▶
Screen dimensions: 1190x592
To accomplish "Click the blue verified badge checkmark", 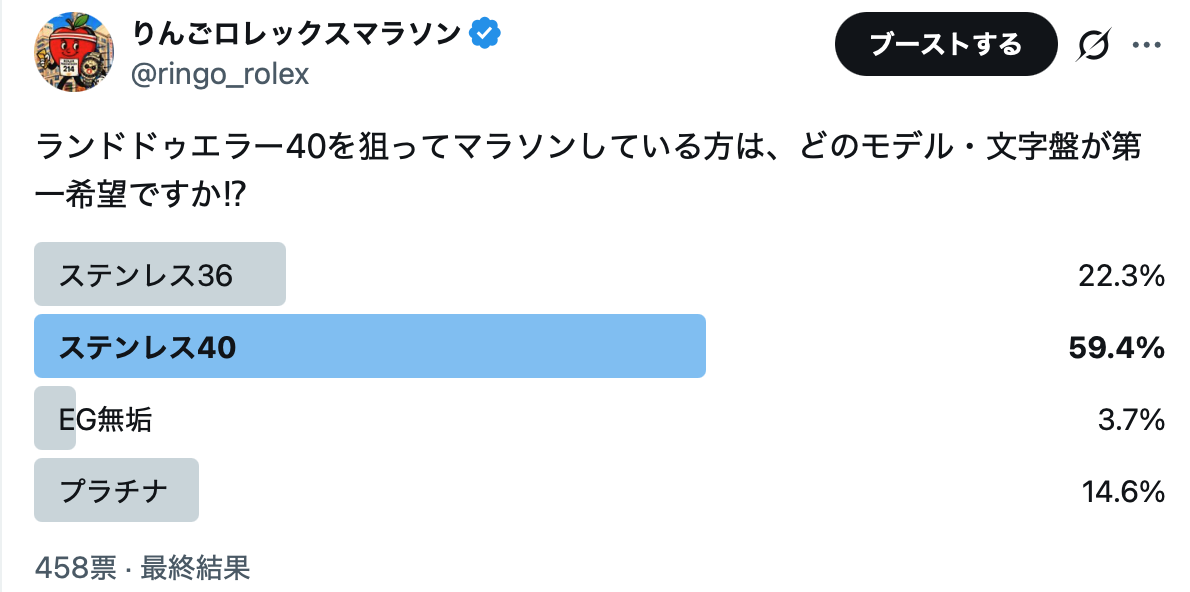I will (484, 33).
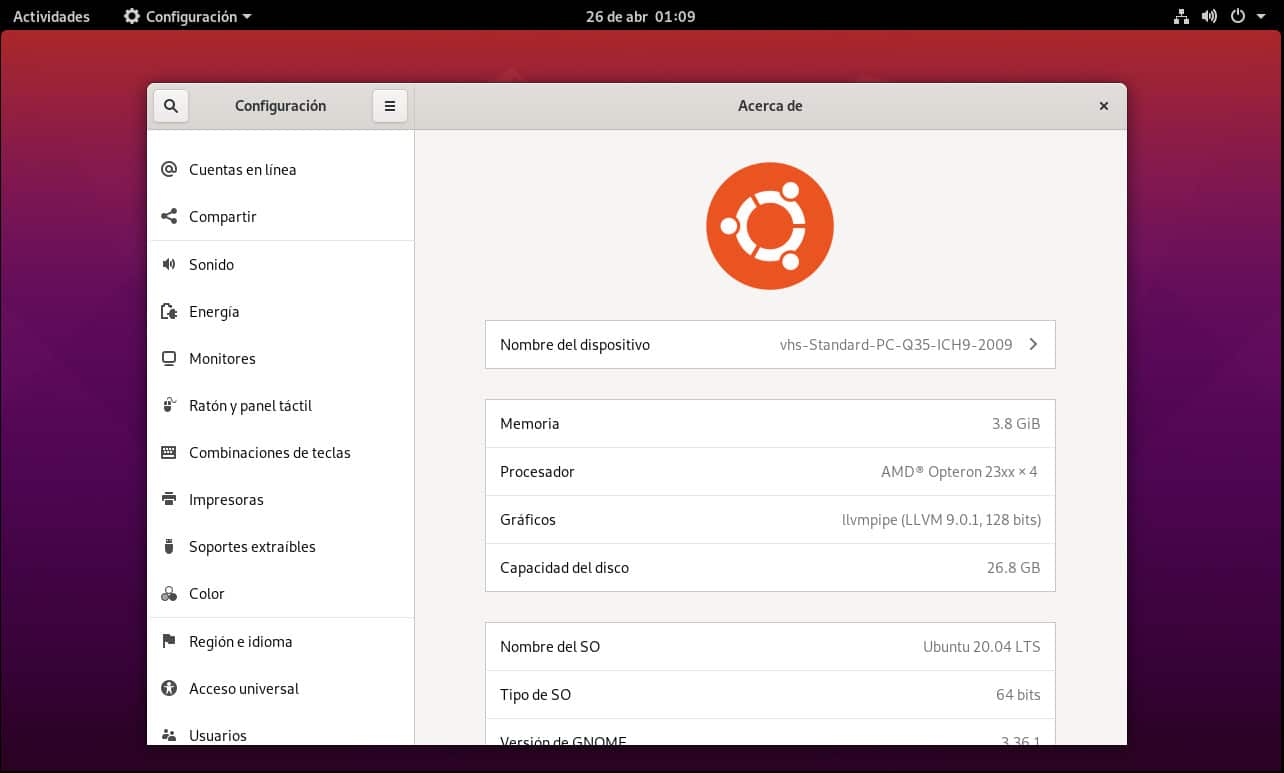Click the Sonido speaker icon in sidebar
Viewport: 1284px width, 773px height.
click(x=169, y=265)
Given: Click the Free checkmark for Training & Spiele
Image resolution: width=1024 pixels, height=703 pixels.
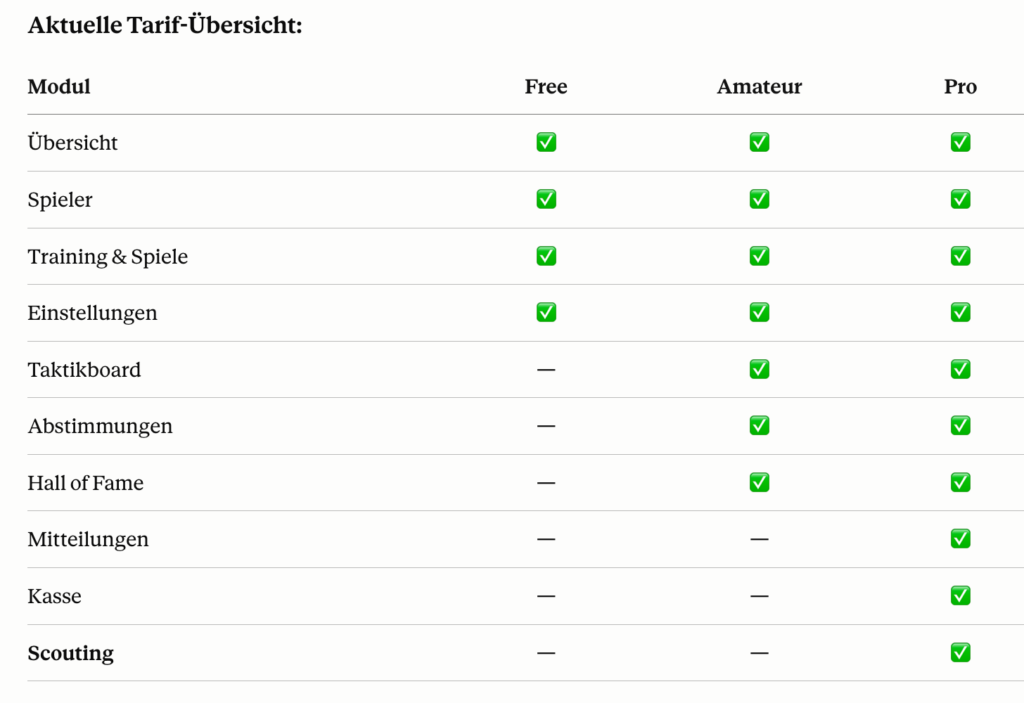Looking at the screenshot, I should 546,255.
◀
▶
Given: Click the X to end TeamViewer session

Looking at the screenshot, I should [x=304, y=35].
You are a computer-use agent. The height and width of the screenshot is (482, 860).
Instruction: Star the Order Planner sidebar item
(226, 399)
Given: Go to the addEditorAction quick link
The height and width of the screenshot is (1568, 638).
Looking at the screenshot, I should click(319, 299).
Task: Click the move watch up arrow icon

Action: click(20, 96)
◀
▶
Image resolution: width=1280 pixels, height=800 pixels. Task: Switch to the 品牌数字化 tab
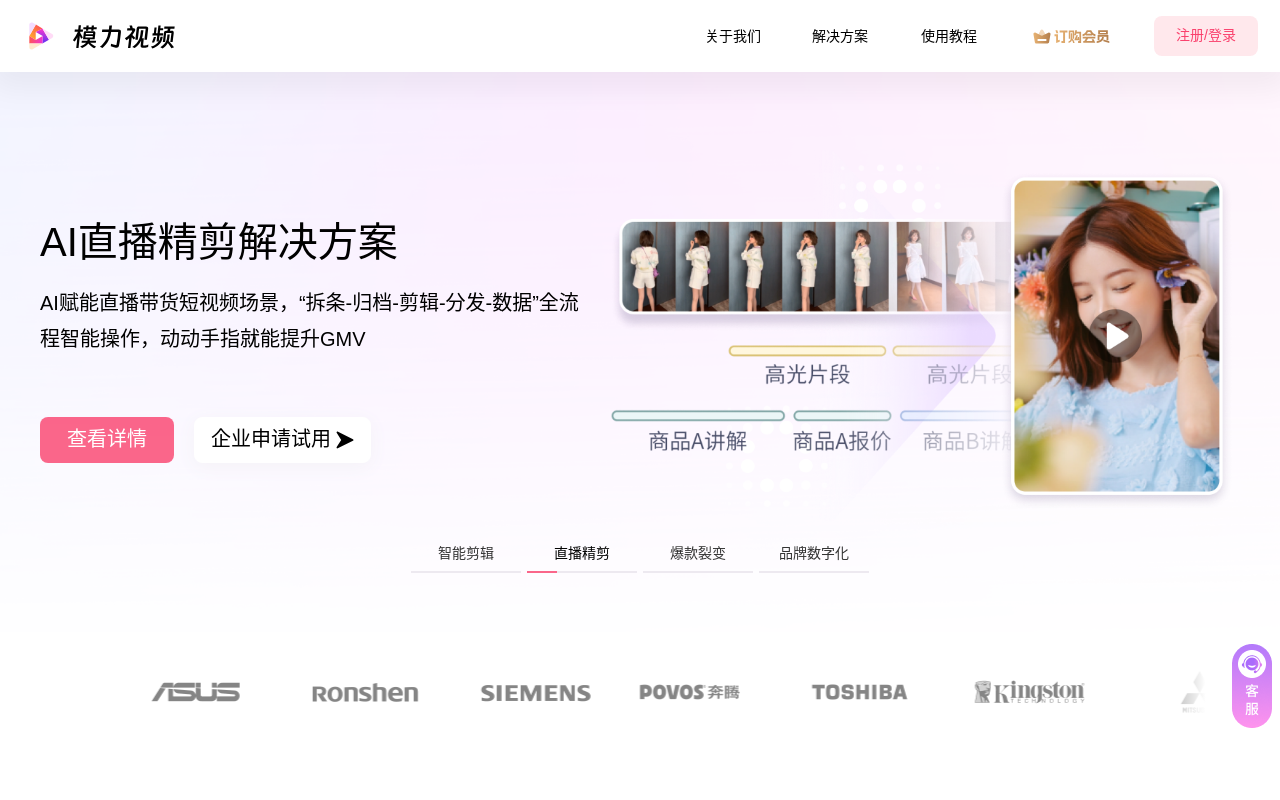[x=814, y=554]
◀
Problem to solve: Return every line of the listing above that contains the word "Image", treating uppercase and lowercase letters as different.

Solution below:
Image resolution: width=1024 pixels, height=703 pixels.
Image resolution: width=1280 pixels, height=800 pixels. Task: Switch to the 品牌数字化 tab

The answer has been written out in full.